The day after I last posted, my Grandpa passed away. He had a very rough two years prior to his passing so while it was a peaceful moment for him, it was hard for those of us left behind. The doctor had warned us that death from renal failure could be "tough to watch," as in the patient's body can swell up, they may be in pain, thrashing, etc. But for my Grandpa, it was the opposite. If you recall in my last post, I wrote about how he was too weak to even eat or drink so the doctors ordered that he did not have any food or beverages. After two and a half days of that, needless to say, he was starving. My mom finally caved and gave him a sandwich. He ate it and was happier than ever. Oddly, he had been very sleepy and listless on Thursday and Friday, and we didn't expect him to live through the night on either of those days. But on Saturday, the day he got to eat lunch, he was full of life and talkative. We were shocked...and thought he might be well enough to go back to the nursing home for his final days rather than staying in the hospital. Anyhow, my mother gave him the sandwich and after eating it, he fell asleep.  He never woke up. About two hours into his nap, he just stopped snoring. If he had to go, I can't think of a more peaceful way. He had a full belly (his favorite thing) and took a nap (his second favorite thing). No pain, no gasping for air, nothing but peace.

His wake was the following Tuesday, and I had a hard time with it. Everyone else around me seemed to be keeping their composure, but I just couldn't. I cried from the second we walked in until the second we walked out. It was so difficult because he only had two children; my mom and my uncle, and one grandchild, me. So we stood in the line by his casket and with each person that gave their condolences to me, I cried all over again. Then I spotted my daughter's preschool portrait on the mantle alongside my graduation photo and some pictures of my grandfather as a child, and I lost it. I didn't put the photo there. I was so honored that someone decided her picture should be included as well. She was also listed in his obituary, which meant the world to me. He would have wanted it that way. After all, while he only got to meet her once, he was still her great-grandfather and he loved that little girl to pieces.

The sky on the way to the funeral. I don't usually believe in "signs," but I sure felt like the sun rays were my Grandpa saying hello.
Beautiful ceremony.
I took a drive back to the cemetery yesterday to wish him an early Happy Veteran's Day. This was the sky on my way down the second time. More sun rays...hi, Grandpa. (Sorry about the very unsightly electrical wires. I was driving!) Right as I took the photo, a flock of birds came out of nowhere in the top center/left. Thought it looked pretty. 


Volunteers placed over 50,000 American Flags on each of the graves, as well as outlining the columbariums.

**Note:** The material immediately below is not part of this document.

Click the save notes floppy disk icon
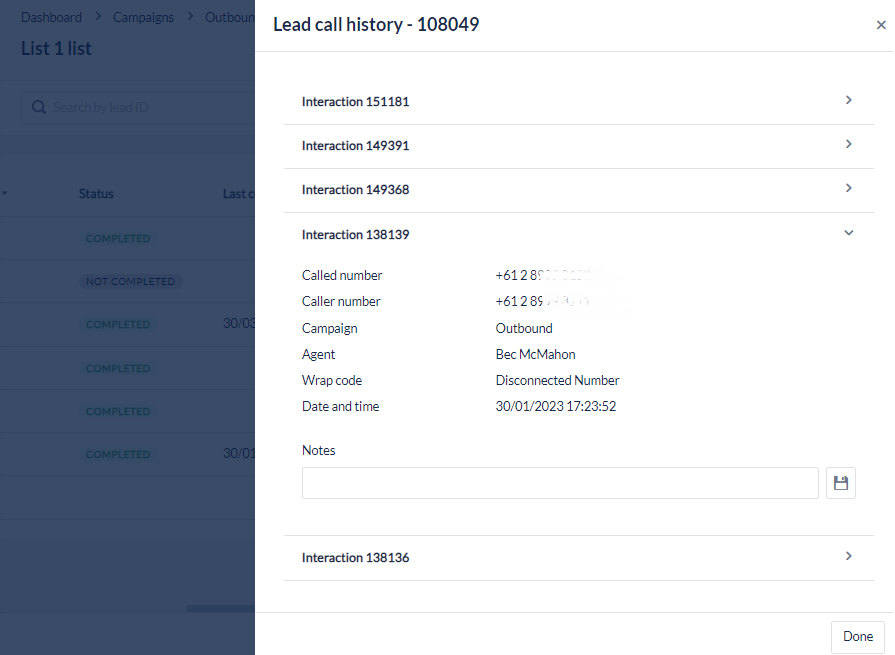 point(841,483)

"And when he gets to heaven, Saint Peter he will tell, 'one more Marine reporting, sir. I've served my time in hell.'"

The Avenue of Flags on the way in to the cemetery

He was cremated and buried in the Massachusetts National Cemetery which was where he wanted to be laid to rest. He was a Sargent in the US Marines during the Korean War. You would never have known this for years and years...he was very modest about his time served. However, within the past two or three years, he became extremely proud. He had his Marines pins on all of his shirts, and he wore his "Korean War 60th Anniversary" hat every single day since going into the nursing home. We had the hat cremated with him. The service was absolutely beautiful and chilling. There were three active duty Marines present...two to hold the flag, and one to play the Taps. I was able to get a great photo of one of the Marines handing the folded flag to my uncle. I haven't looked at it since that day, I just can't yet. But I'm very happy to have it. It was a hard day, but an amazing tribute to him. After coming back home, I really sat down and thought about how the day of the funeral service was the same day that I went into labor three years ago. It put me in a bit of a funk, which I've yet to snap out of. But October and November are always a little tough. I navigate through those two months like I'm wading in quicksand. Hopefully one day, it'll get a little easier. Speaking of, I will post about her birthday later!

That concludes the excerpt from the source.